Making money in the independent oil tanker business means shipping crude quickly, and on time.
Sometimes that means braving pirate-infested straits for the sake of a short cut, or navigating a darkened channel in heavy weather.
The abundance of tankers available for charter has dramatically cut rates, making it more important for independent shipping companies to keep costs down to squeeze a profit out of each voyage.
With shipments scheduled well in advance, delays on one trip can mean missing an appointment to pick up another load for the next voyage and losing the charter.
For refineries, late deliveries can mean no oil for processing, causing expensive shutdowns and restarts.
The Malacca Straits near Singapore has long been a popular short-cut between Europe and Asia. With its increased importance as a link between Japan and the Middle East oil fields, the straits have become even more popular and congested.
About 200 large merchant ships and 1,800 smaller vessels, including fishing craft, choke the 965-kilometre waterway each day.
Malaysia wants to charge ships using the straits a toll, but the shipping community has objected on grounds that every country bordering a popular passageway might do the same.
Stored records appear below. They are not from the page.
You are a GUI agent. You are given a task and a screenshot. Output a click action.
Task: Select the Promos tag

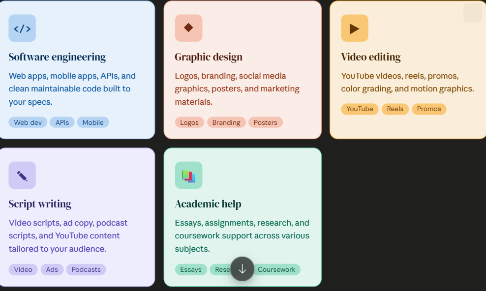click(429, 109)
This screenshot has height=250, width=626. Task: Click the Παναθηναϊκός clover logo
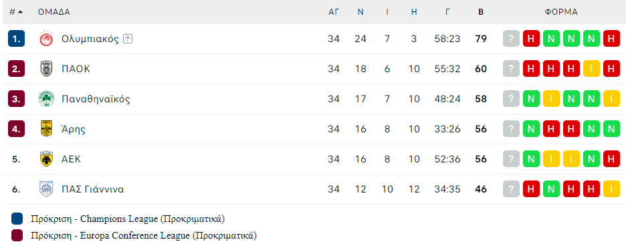[x=46, y=98]
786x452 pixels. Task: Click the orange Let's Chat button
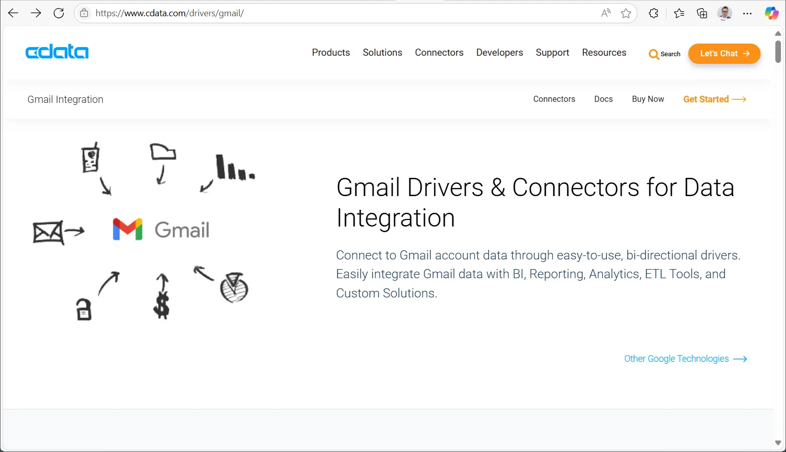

In January, the supertanker Maersk Navigator, carrying nearly 360 million litres of crude oil, collided with an empty tanker near the entrance to the straits.
Last November, the tanker Nagasaki Spirit collided with a container ship, spilling about four million litres of petroleum.
The straits also have seen recent collisions between a fishing trawler and a cruise ship, and between a United States Navy destroyer and a cargo ship.
Piracy has increased sharply in the straits. Last year, 73 pirate attacks were reported in Southeast Asia, about half of them at the opening to the straits where ships slow before moving into the channel.
Avoiding the pirates and congestion of the Malacca Straits would mean sailing about 3,200 kilometres to the southeast to the Indonesian island of Lombok and passing Indonesia and the Philippines to the east, rather than the shorter western route.
Slow-moving, low-riding and thinly-staffed oil tankers are susceptible to pirate attack but no boardings have resulted in spills.
Pirates usually pillage the crew's quarters.
Ideas suggested by insurers to discourage short-cuts include charging shipping companies higher premiums when they risk safety to save time or providing insurance against lost profits if decisions are made in favour of safety.
But shipping experts say the industry's focus on spill prevention continues to centre on poorly trained crews and old vessels.
And pressure is building in the industry to prevent rust buckets from sailing. More people are calling on oil companies, port officials and maritime safety experts to share survey data on an international database.
Currently, such information obtained by flag states, insurers, port authorities or charterers is kept themselves and not passed on.